In Costiera non si producono più arance, dicevo, a parte rade piante che fanno capolino tra le pergole dei limoni. Bisogna oltrepassare il valico di Chiunzi e affacciarsi sul versante dell’Agro per ritrovarne coltivazioni più intense. Credo, ma manco sul posto da tantissimo tempo e non ne sono sicuro, che ce ne siano nel podere "Valle dei Mulini" di Gigino Aceto, che quando ero ragazzo chiamavamo 'O cuotto. Ho provato la marmellata prodotta da questa azienda tipica, insieme a  vari liquori che attengono al territorio, e la trovo eccellente.
I ragazzi di oggi sono schizzinosi: di fronte a una spremuta arricciano il naso, preferiscono bibite esotiche costruite in laboratorio. Peccato. Eppure, leggo,  gli agrumi (e se vale per le arance, vale ancor più per i nostri limoni, di cui neppure so fare a meno: meno male che ne ricevo  da Tramonti) sono ricchi di vitamina C, hanno azione antisettica, antinfiammatoria, protettiva nei confronti di cuore e arterie. Se sono arrivato, sostanzialmente sano, a ottantatré anni, lo devo anche alla grande quantità di limoni, arance, mandarini che ho inserito nella mia alimentazione. Lo faccio tuttora.
Ho qui la ricetta per una buona salutare e genuina marmellata. Me la diede, scritta di suo pugno, su carta intestata Hotel dei Cavalieri, la signora Andreina, moglie di Antonio De Luca.  La preparava per la famiglia ed era gradita dagli stessi dell’albergo.
Innanzitutto, gli ingredienti. Un chilo di arance, fresche, non trattate, lavate e asciugate. E ottocento grammi di zucchero.
Si mettono sul fuoco due pentole d’acqua e, appena bolle, si versano le arance nella prima pentola per 6/7 minuti.  Quindi, scolate, si passano nella seconda pentola per altri 5 minuti.
Si scolano di nuovo e si mettono a raffreddare, in acqua fredda.
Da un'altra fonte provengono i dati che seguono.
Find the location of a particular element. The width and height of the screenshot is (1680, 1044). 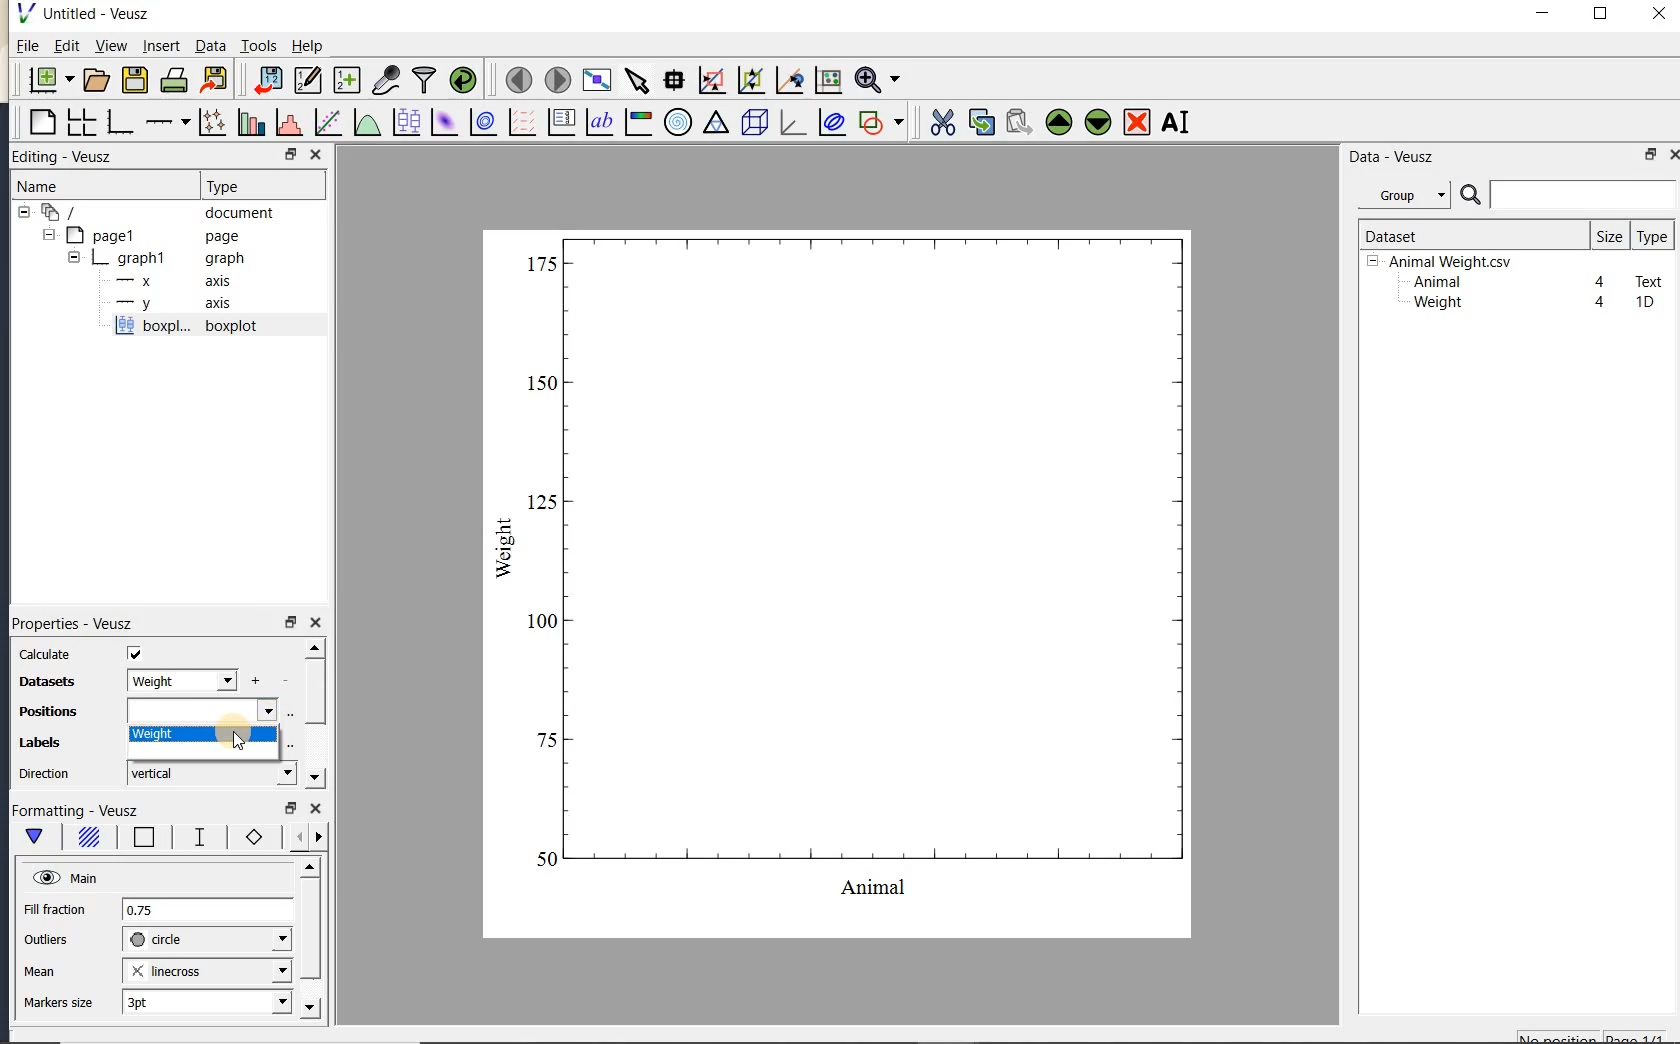

reload linked datasets is located at coordinates (463, 78).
Quindi si tagliano a metà cercando - in un colino - di eliminarne i semi (se ne resta qualcuno non fa niente), senza schiacciarle troppo.  E, soprattutto, ponendo attenzione a raccogliere in una pentola il succo che  viene giù dal colino per mischiarlo allo zucchero.
Le arance, già divise a metà, vanno ulteriormente tagliate (in 4 o più pezzi), unite anch’esse allo zucchero e mescolate in modo che questo risulti un poco ammorbidito.  Dopo di che si mettono sul fuoco a fiamma bassa, per cinque minuti (dall’insorgere del bollore), mescolando spesso e fino in fondo. “Quando la scorza apparirà ben cotta – sottolineava la signora Andreina -, io le passo nel tritacarne con i fori grandi. Non bisogna impressionarsi se è un poco fluida: si indurisce raffreddandosi.” Quel che bisogna evitare è che attacchi sotto o si scurisca troppo.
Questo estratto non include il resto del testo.